Ad arrestare gli spacciatori sono stati i carabinieri di Gavorrano e di Grosseto, con la collaborazione dello squadrone eliportato carabinieri “Cacciatori di Puglia”. Nella mattinata del 2 maggio i tre si sono presentati davanti al giudice Marco Bilisari e alla vice procuratrice Pamela Di Guglielmo, in un’aula del tribunale di Grosseto.
Eroina, cocaina e un machete
Sono due gli interventi dei carabinieri. Il primo nel comune di Gavorrano, vicino al podere Inferno. Lì un uomo di origini nordafricane, difeso dall’avvocato Giacomo Santi Laurini, è stato arrestato con circa 50 grammi di eroina, 30 di cocaina e 10 di hashish, un bilancino e più di mille euro in contanti. Con sé aveva anche un machete.
In aula l’uomo ha dichiarato che qualcuno lo avrebbe portato lì, in quel bivacco, per spacciare. Dopo l’arresto è stato portato al pronto soccorso di Grosseto: in aula presentava tracce di sangue sotto il naso e alcune escoriazioni sull’avambraccio.
Nella macchia è facile nascondersi e creare punti difficili da individuare. Da anni il sottobosco maremmano viene utilizzato come base per lo spaccio, proprio perché lontano da occhi indiscreti. È però il continuo “via vai” di persone tra sentieri e vegetazione a tradire spesso queste attività e a permettere ai carabinieri di intervenire.
Per l’uomo, che aveva già precedenti legati allo spaccio, si sono aperte le porte del carcere in attesa del processo, come disposto dal giudice Bilisari.
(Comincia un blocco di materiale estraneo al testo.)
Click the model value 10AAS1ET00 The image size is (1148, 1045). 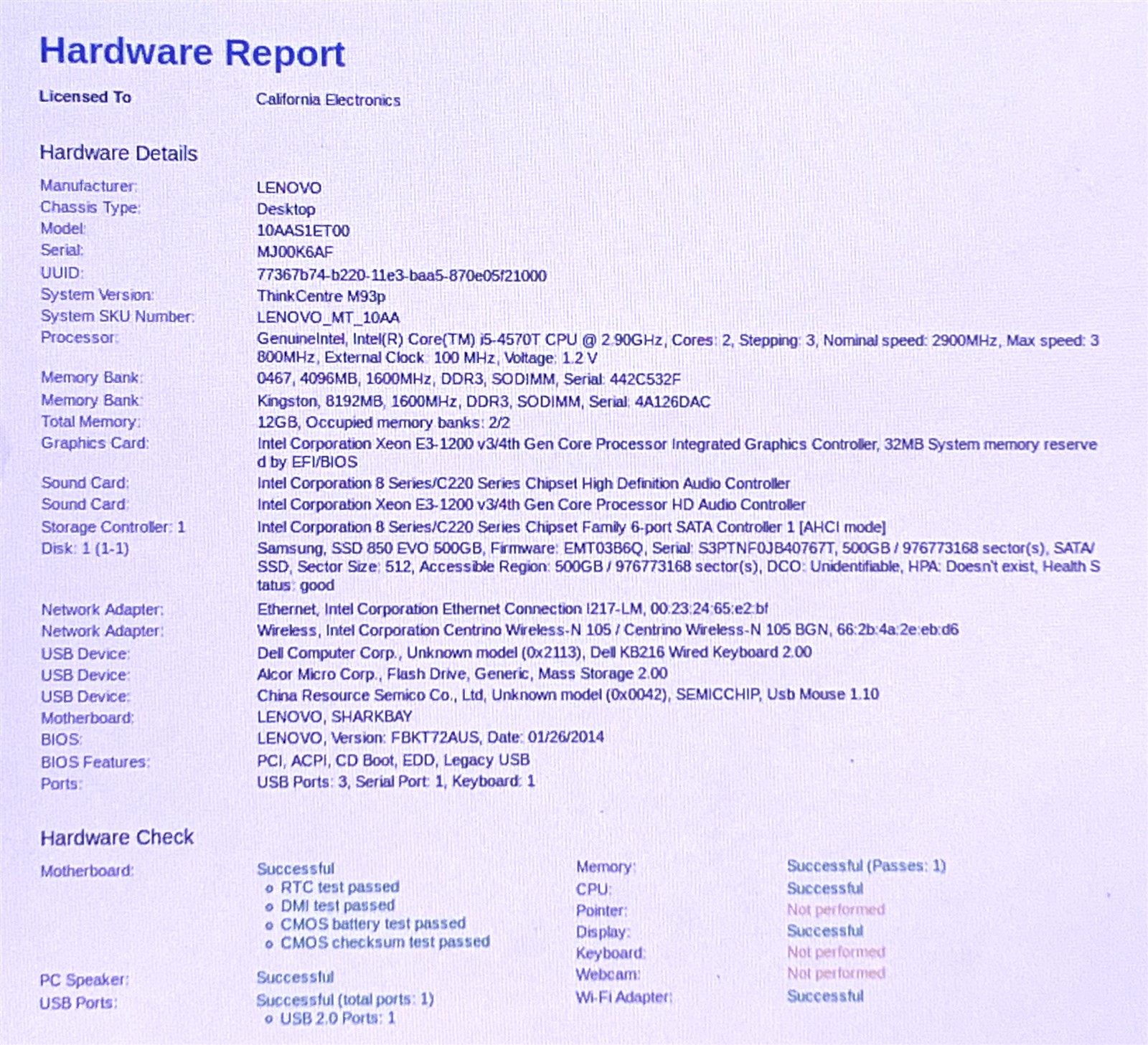coord(303,230)
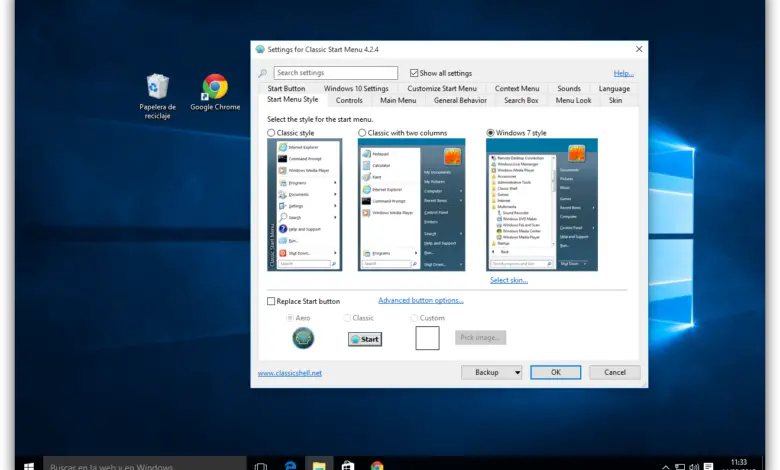Viewport: 780px width, 470px height.
Task: Click the magnifier icon beside search settings
Action: pos(263,73)
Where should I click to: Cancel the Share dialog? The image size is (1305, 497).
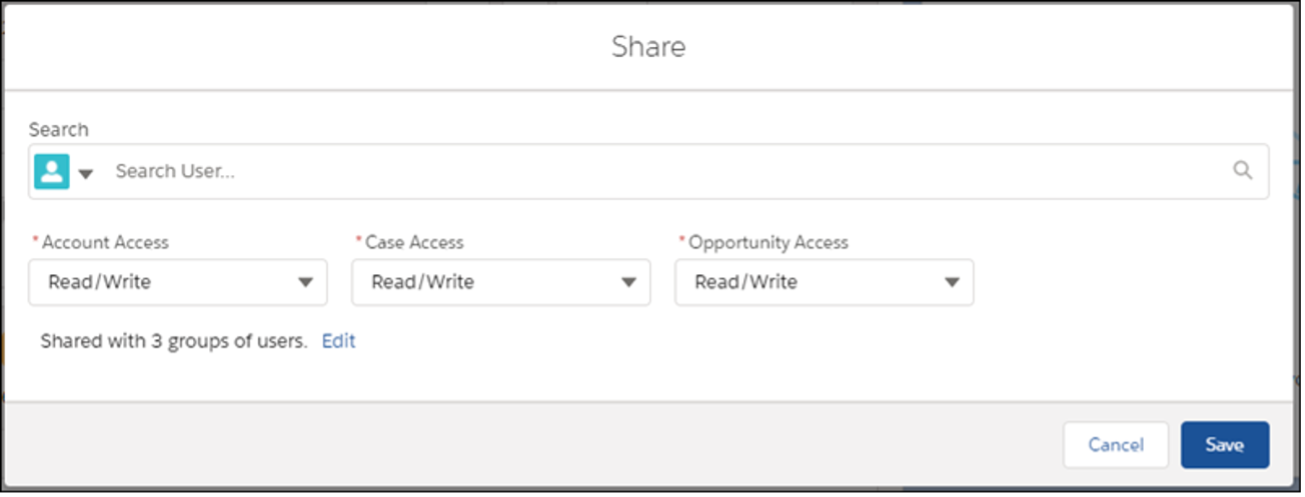pyautogui.click(x=1116, y=445)
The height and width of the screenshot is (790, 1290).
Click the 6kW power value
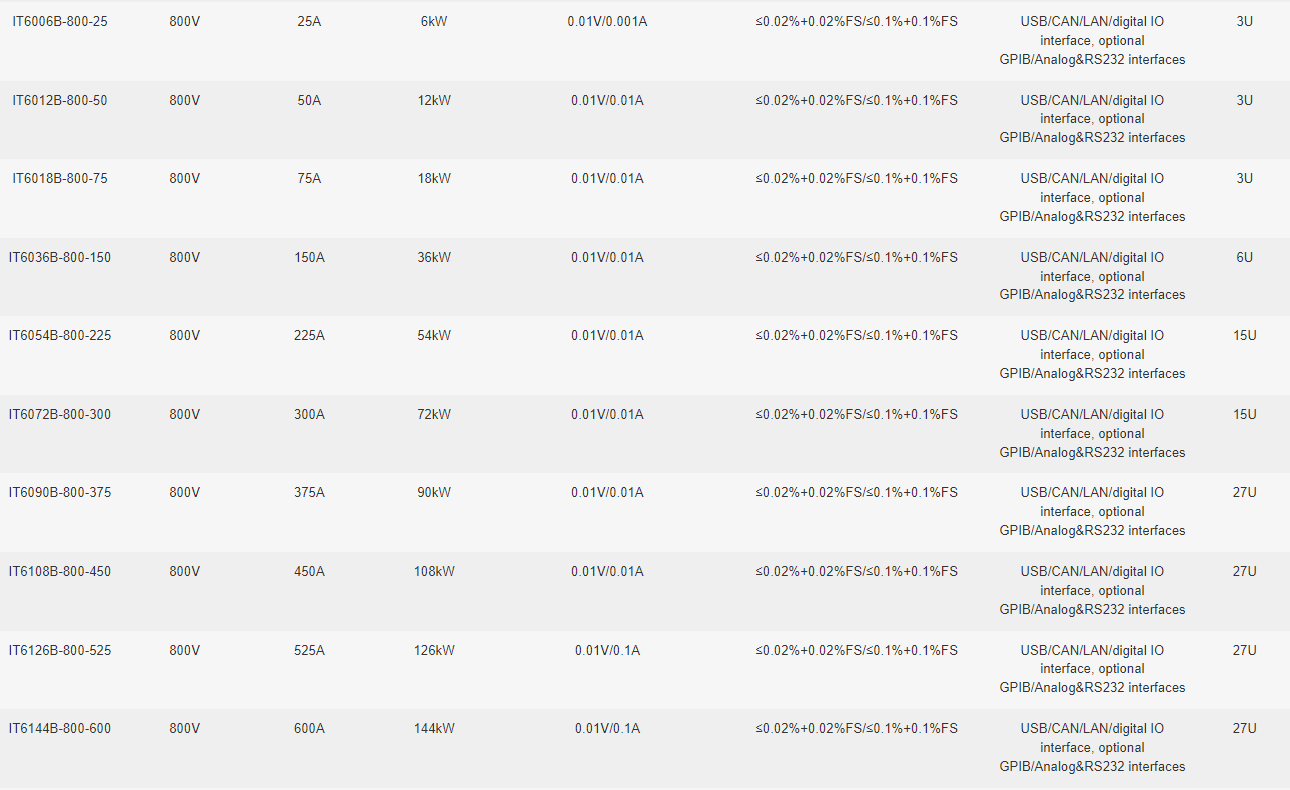434,21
Vedono i carabinieri e fuggono
Gli altri due arrestati, sempre difesi dall’avvocato Giacomo Santi Laurini, avevano diverse sostanze: 40 grammi di hashish e 20 grammi di cocaina, già suddivise in dosi e pronte per essere spacciate. Con loro avevano anche sdraio, fornelli da campeggio e tutto l’occorrente per vivere nella macchia.
All’arrivo dei carabinieri si sono alzati dalle sdraio e sono fuggiti in due direzioni diverse. Dopo poche decine di metri i militari li hanno raggiunti e arrestati.
Vicino al punto in cui si trovavano sono stati trovati anche un machete e una roncola.
I due sono fuggiti portando con sé la droga, il materiale per il confezionamento e i bilancini di precisione, che avevano nel marsupio. Uno dei due aveva circa 300 euro in contanti, l’altro poco più di 700.
Anche per loro si sono aperte le porte del carcere in attesa del processo, come deciso dal giudice Bilisari.